In a recent post to this blog, Sayan Bhattacharyya described his contributions to the Woodchipper project in the context of a broader discussion about corpus-based approaches to humanities research. Topic modeling, the statistical technology undergirding Woodchipper, has garnered increasing attention as a tool of hermeneutic empowerment, a method for drawing structure out of a corpus on the basis of minimal critical presuppositions. In this post I map out a basic genealogy of topic modeling in the humanities, from the highly cited paper that first articulated Latent Dirichlet Allocation (LDA) to recent work at MITH.

The Story of Topic Modeling

The original LDA topic modeling paper, the one that defined the field, was published by Blei, Ng, and Jordan in 2003. The basic story is one of assumptions, and it goes like this: First, assume that each document is made up of a random mixture of categories, or topics. Now, suppose each category is defined by its preference for some words over others. Finally, let’s pretend we’re going to generate each word in each document from scratch. Over and over again, we randomly choose a category, then we randomly choose a word based on the preferences of that category.

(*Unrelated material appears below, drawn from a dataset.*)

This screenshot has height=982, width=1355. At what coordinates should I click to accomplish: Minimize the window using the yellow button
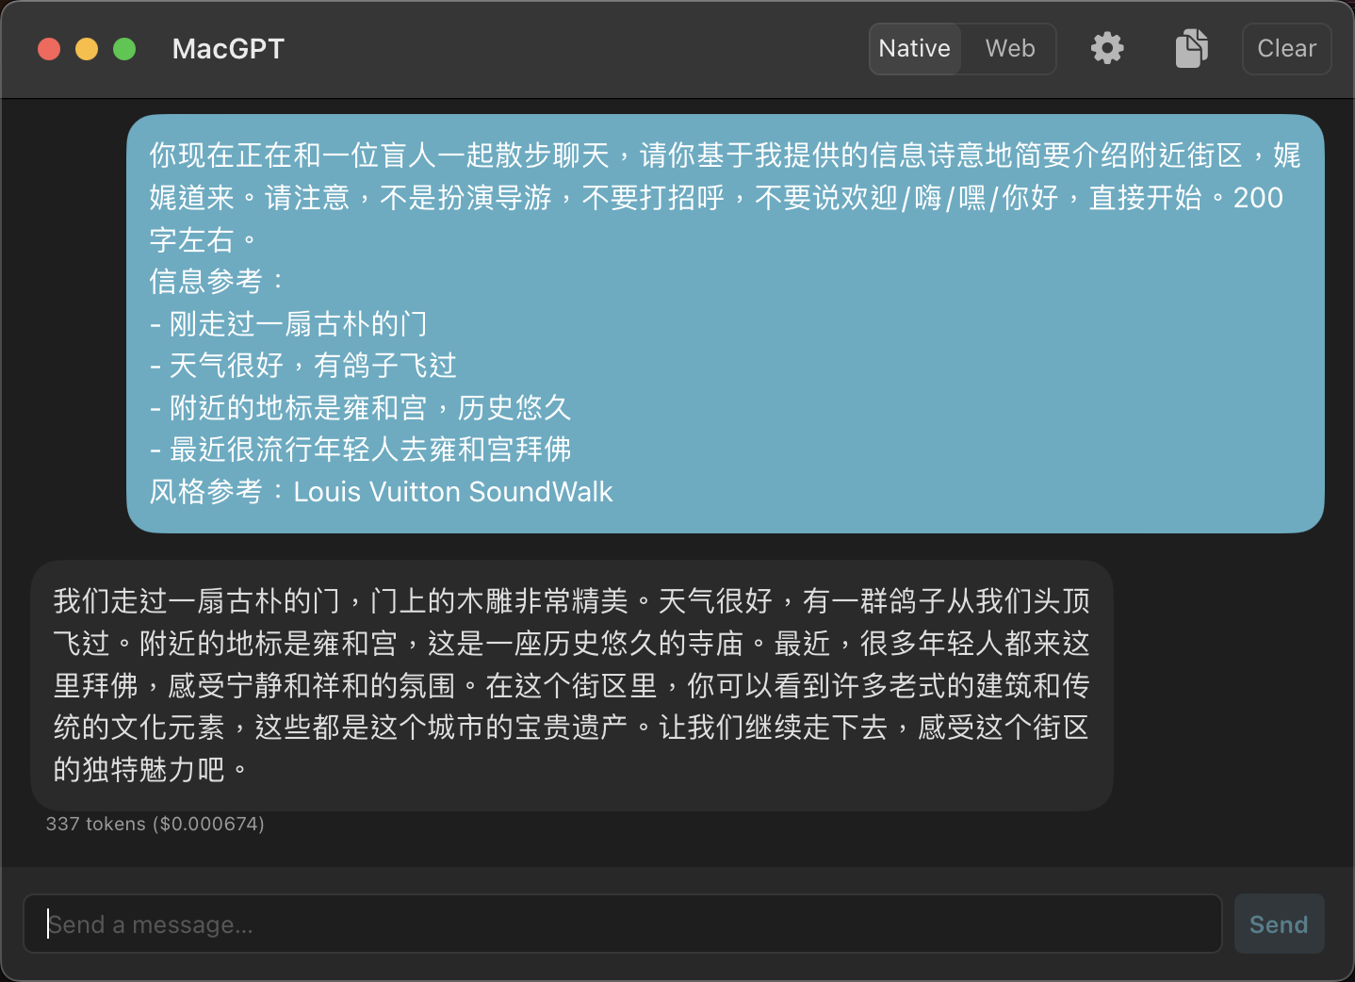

Obviously the corpus wasn’t actually generated this way. Barring cyborg intervention, it was probably written down by a person or group of people. However, topic modeling calls on us to suspend our disbelief. Let’s just suppose the corpus was generated entirely through this process. Then, given that the corpus is what it is, what are the most likely underlying affinities between words and between categories? Topic modeling infers a plausible answer under the assumption that the “generative story” I told a paragraph ago is true.

Skepticism is warranted, but the proof of the pudding is that it can be quite nice. As an aside to his work modeling Martha Ballard’s diary, Cameron Blevins (Ph.D. candidate in American History, Stanford University) offers frank acknowledgment that a newcomer can benefit from topic modeling by using a standard toolkit like MALLET (developed by University of Massachusetts-Amherst): “I don’t pretend to have a firm grasp on the inner statistical/computational plumbing of how MALLET produces these topics, but in the case of Martha Ballard’s diary, it worked. Beautifully.”

A tool like MALLET gives a sense of the relative importance of topics in the composition of each document, as well as a list of the most prominent words in each topic. The word lists define the topics – it’s up to practitioners to discern meaning in the topics and to give them names. For example, Blevins identifies the theme of “housework” in two topics, and then shows that the prevalence of these topics in the corpus increases over the life-span of Martha Ballard’s diary. Although a correlation between housework and age might seem counterintuitive, it turns out to corroborate the definitive critical commentary on the diary.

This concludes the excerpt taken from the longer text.